De staatssecretaris heeft tegen deze uitspraken hoger beroep ingesteld, maar de Raad van State oordeelde dat het hoger beroep niet tot vernietiging van de uitspraken van de rechtbank leidt. De Raad van State concludeerde dat het hogerberoepschrift geen vragen bevatte die in het belang van de rechtseenheid, rechtsontwikkeling of rechtsbescherming beantwoord moesten worden. Hierdoor werd het hoger beroep ongegrond verklaard en werden de uitspraken van de rechtbank bevestigd.

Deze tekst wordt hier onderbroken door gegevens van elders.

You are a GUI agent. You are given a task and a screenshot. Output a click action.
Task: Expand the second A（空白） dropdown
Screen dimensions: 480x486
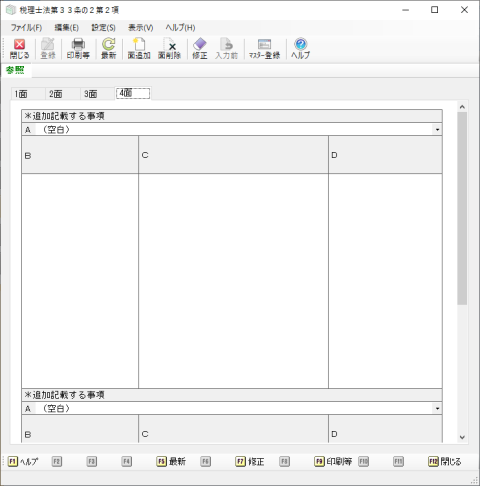(437, 408)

Daarnaast werd de staatssecretaris veroordeeld tot vergoeding van de proceskosten die de vreemdelingen in verband met het hoger beroep hebben gemaakt, tot een bedrag van € 759,00, geheel toe te rekenen aan door een derde beroepsmatig verleende rechtsbijstand. De uitspraak werd gedaan door mr. C.J. Borman, lid van de enkelvoudige kamer, in tegenwoordigheid van mr. A.K. de Keizer, griffier, en werd openbaar uitgesproken op 25 januari 2022.